The fundamental flaw people assume about health care is that being universally insured equals better health outcomes. Not true!
Canada has a single-payer system, and not only are they experiencing increased wait times every year (average of 21.2 weeks from primary care doctor to specialist for treatment) for health care but their mortality rates from diseases such as cancer (22 percent) are actually 3.5 percent higher than US cancer deaths (18.5 percent) relative to population size. Canadian deaths from heart disease (14.3 percent) fall only 5.4 percent lower than US deaths from heart disease (19.7 percent), so Canada is not significantly healthier because of its single-payer system.

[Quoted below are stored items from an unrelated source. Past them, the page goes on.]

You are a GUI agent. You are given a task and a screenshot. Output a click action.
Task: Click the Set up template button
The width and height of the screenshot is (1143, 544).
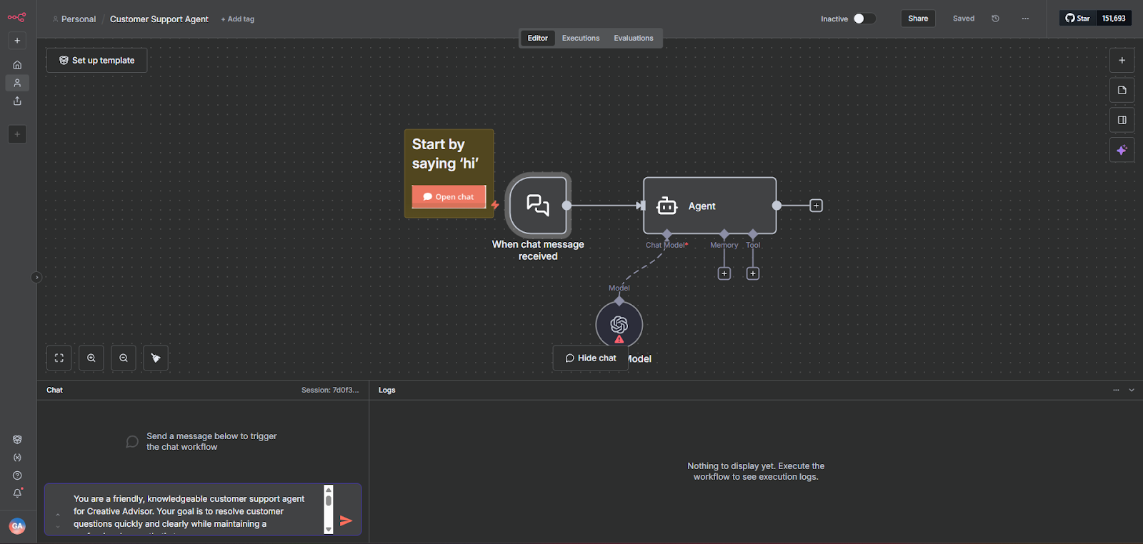coord(97,61)
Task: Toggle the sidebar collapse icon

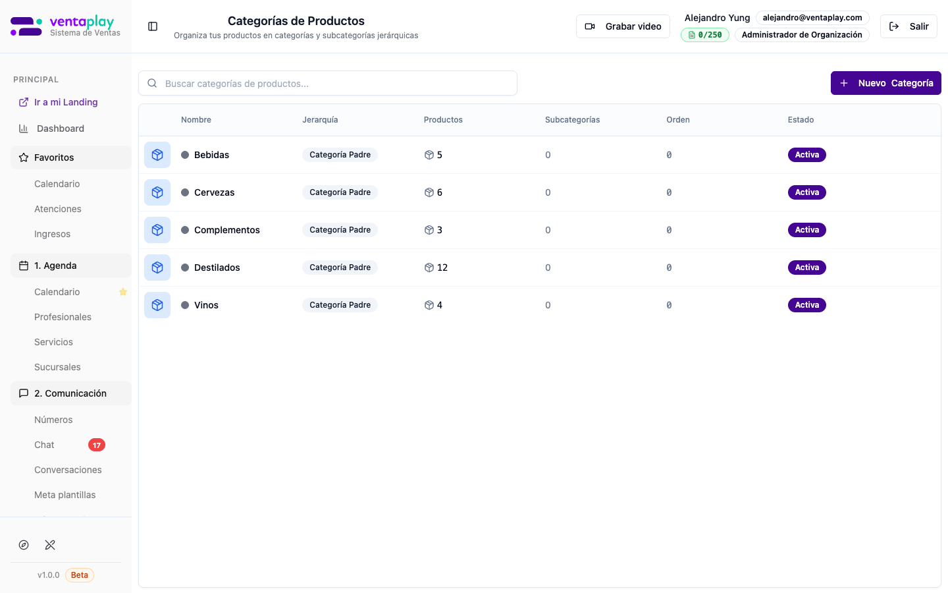Action: (153, 26)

US Medicare is wasteful, ineffective, and expensive. The Dartmouth Atlasdocuments variations in health care utilization in the US, and it can reveal spending differences on Medicare patients in separate geographical locations with demographically homogeneous populations.
Further, studies show the variances between patients in these separate regions were not due to differences in prices of medical services or levels of illness but rather the aggregate amount of medical services, which did not generally correlate with better patient outcomes.

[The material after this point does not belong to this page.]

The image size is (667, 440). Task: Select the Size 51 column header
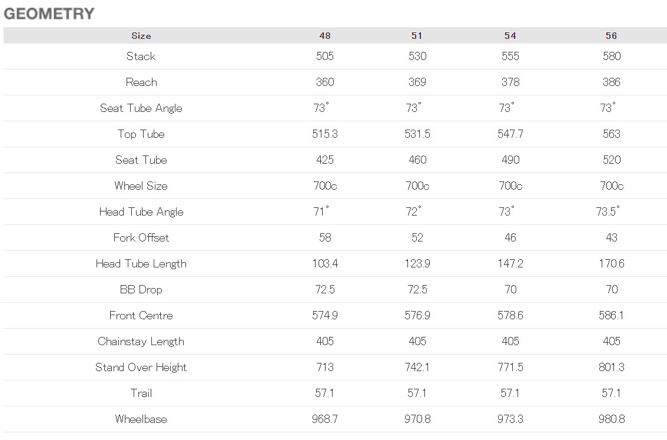tap(417, 36)
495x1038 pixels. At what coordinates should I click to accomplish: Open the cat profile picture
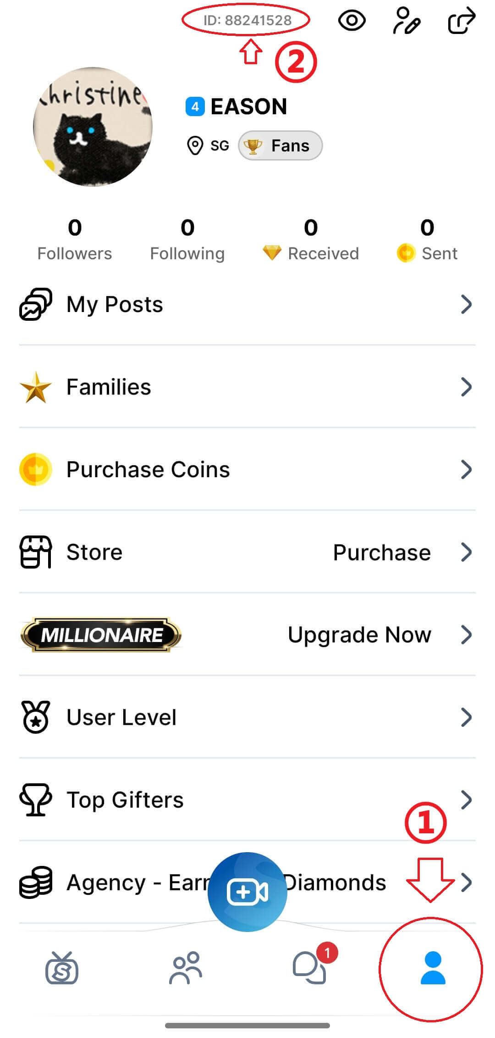93,127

More spending in the higher-cost regions results in “supply-sensitive” services by providers: more frequent doctor visits mean more use of diagnostic tests and procedures, which result in more costly hospital visits.

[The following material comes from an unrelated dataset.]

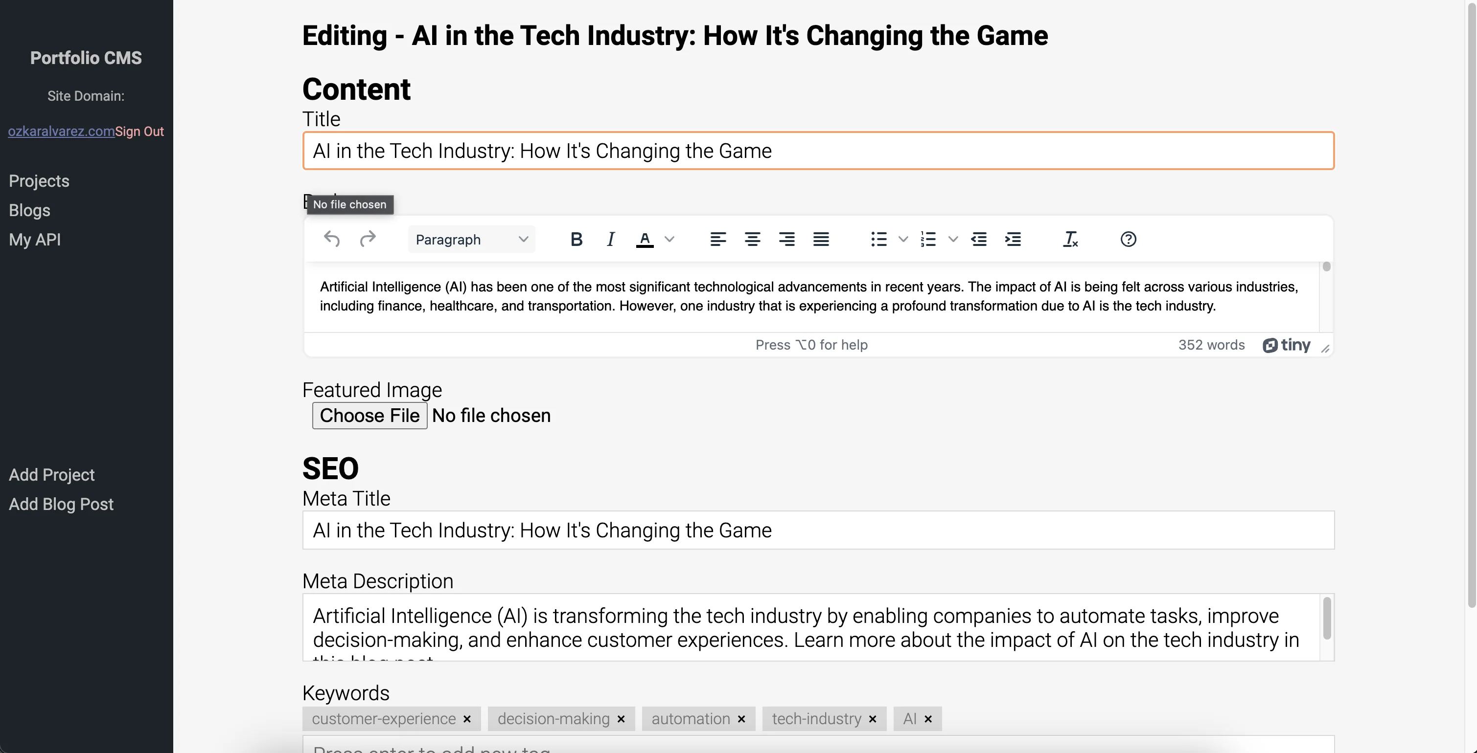This screenshot has width=1477, height=753.
Task: Increase indent of paragraph
Action: [1013, 239]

Medicare currently enrolls 57 million Americans and suffers $60 billion in annual fraud, waste, abuse, and improper payments (a single payer would reduce some improper payments) using up 10 percent of Medicare’s total annual budget. Adding another 268 million Americans under Medicare for All would certainly raise that annual $60 billion significantly higher.
There’s no guarantee Medicare for All would decrease the volume of services or the associated negative effects which, altogether, would equate to higher taxes, increased medical injuries, and more fraud under Medicare for All.
Medicare reimbursement rates are set by physicians, which leads to inflated pricing of medical services, and most enrollees are covered by traditional FFS Medicare so there’s no guarantee Medicare for All would decrease the volume of services or the associated negative effects which, altogether, would equate to higher taxes, increased medical injuries, and more fraud under Medicare for All.
Medicare doesn't cover all health care expenses for its enrollees, so expecting a Medicare for All plan to cover 325 million Americans for “free” looks a lot more like “Medicaid for All” than “Medicare for All,” which would be an even more dreadful scenario.
One Simple Solution to Improve Health Outcomes
The private insurance market largely follows Medicare’s reimbursement rates and the types of health care services Medicare reimburses. Changing what Medicare reimburses would change the entire incentive structure because private insurance companies could cover evidence-based treatments that improve health outcomes, and provider services would be aligned with what insurers cover so it would transform the entire health care industry.
Successful attempts have been made by identifying high-cost, high-tech medical interventions such as cardiac catheterization, coronary angioplasty, and stent implantation that are less effective than low-cost, low-tech interventions such as intensive cardiac rehabilitation (or lifestyle medicine)—which actually reverses heart disease.
Value-based strategies such as lifestyle medicine that address lifestyle factors (i.e. nutrition, physical inactivity, and chronic stress) improve health outcomes of patients, and these strategies should be implemented into the current system before committing $32 trillion in new costs for a Medicare for All plan that is more a political talking point than a medical solution to improve the overall health outcomes of Americans.